* [提供文章]:
------------------------------------------------

Asterisk1.8 轉碼策略分析

最近在修改asterisk轉碼和編碼協商的問題，發現asterisk的轉碼策略的選擇仍是有些問題的(基於1.8.9.3版本)。
——————————————
相關的CLI命令
轉碼路徑的調試命令：
core show channels
core show channel ${CHANNEL}

查看不一樣編碼之間進行轉換的時間開銷：
core show translation

查看某種編碼轉換爲其它編碼的路徑：
core show translation paths {codec}
eg: core show translation paths ulaw

ast_channel中與轉碼相關的數據成員：
ast_channel->nativeformats
ast_channel->writeformat
ast_channel->readformat
ast_channel->rawwriteformat
ast_channel->rawreadformat
ast_channel->writetrans
ast_channel->readtrans
——————————————
如下是測試用的case:
phone A: PCMU phone B:GSM
user A:PCMU,GSM user B:PCMA,GSM

對於該用例asterisk的轉碼路徑是這樣的。
1.phone A => phone B
channel A讀轉碼(PCMU => PCMA)
channel B寫轉碼(PCMA => SLINEAR => GSM)
2.phone B => phone A
channel B讀轉碼(GSM => SLINEAR => PCMU)
channel A寫轉碼(PCMU，無需轉碼)

從主叫到被叫與從被叫到主叫的轉碼路徑是不一致的，前者比後者多了一次從 PCMU 到 PCMA 的轉換。爲何會出現這種狀況呢？

打開log開關、結合CLI命令進行分析，開始看代碼。

asterisk對因而否須要轉碼及轉碼策略的選擇是在ast_channel_make_compatible中作的。該函數又調用ast_channel_make_compatible_helper來設置從主叫到被叫及被叫到主叫的轉碼策略。

 

int ast_channel_make_compatible(struct ast_channel *chan, struct ast_channel *peer)
{
    /* Some callers do not check return code, and we must try to set all call legs correctly */
    int rc = 0;
 
    /* Set up translation from the chan to the peer */
    // modify
    //rc = ast_channel_make_compatible_helper(chan, peer);
    rc = ast_channel_make_compatible_helper(chan, peer, 0);
    // modify end
 
    if (rc < 0)

------------------------------------------------

* [資料摘錄]:
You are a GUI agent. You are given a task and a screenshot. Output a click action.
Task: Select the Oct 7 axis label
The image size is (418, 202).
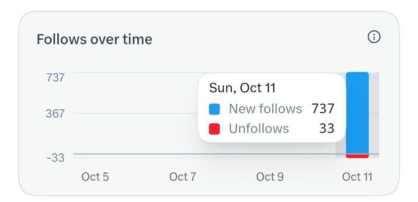183,177
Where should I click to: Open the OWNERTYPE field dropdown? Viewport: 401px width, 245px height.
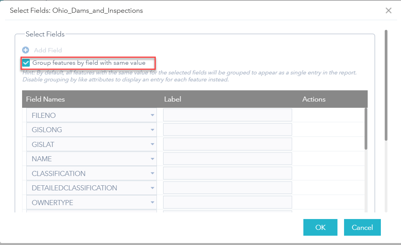point(152,202)
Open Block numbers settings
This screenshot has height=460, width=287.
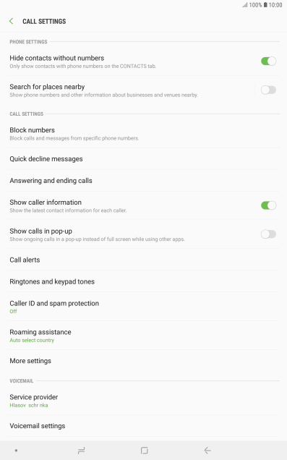(x=143, y=134)
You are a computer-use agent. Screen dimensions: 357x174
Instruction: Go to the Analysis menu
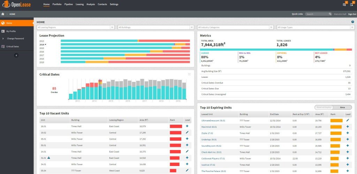coord(90,4)
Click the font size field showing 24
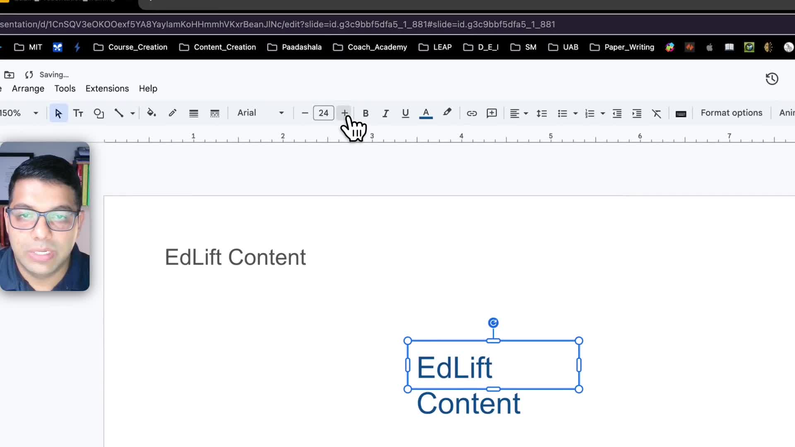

------------------------------------------------

* [任務列表]:
A – 請將 Asterisk 轉碼策略一文中從「int ast_channel_make_compatible(struct ast_channel」起、到「if (rc < 0)」為止（含）的部分重寫一遍，並把其中的「rc」更新為「ret」。
B – 從資料行的開頭起，到含有「(x=143, y=134)」的那一行為止（含），將這些資料行原樣摘出，圖片不要附上。

* [各題解答]:
A –
int ast_channel_make_compatible(struct ast_channel *chan, struct ast_channel *peer)
{
    /* Some callers do not check return code, and we must try to set all call legs correctly */
    int ret = 0;
 
    /* Set up translation from the chan to the peer */
    // modify
    //ret = ast_channel_make_compatible_helper(chan, peer);
    ret = ast_channel_make_compatible_helper(chan, peer, 0);
    // modify end
 
    if (ret < 0)

B –
You are a GUI agent. You are given a task and a screenshot. Output a click action.
Task: Select the Oct 7 axis label
The image size is (418, 202).
183,177
Where should I click to: Open the OWNERTYPE field dropdown? Viewport: 401px width, 245px height.
point(152,202)
Open Block numbers settings
This screenshot has height=460, width=287.
(x=143, y=134)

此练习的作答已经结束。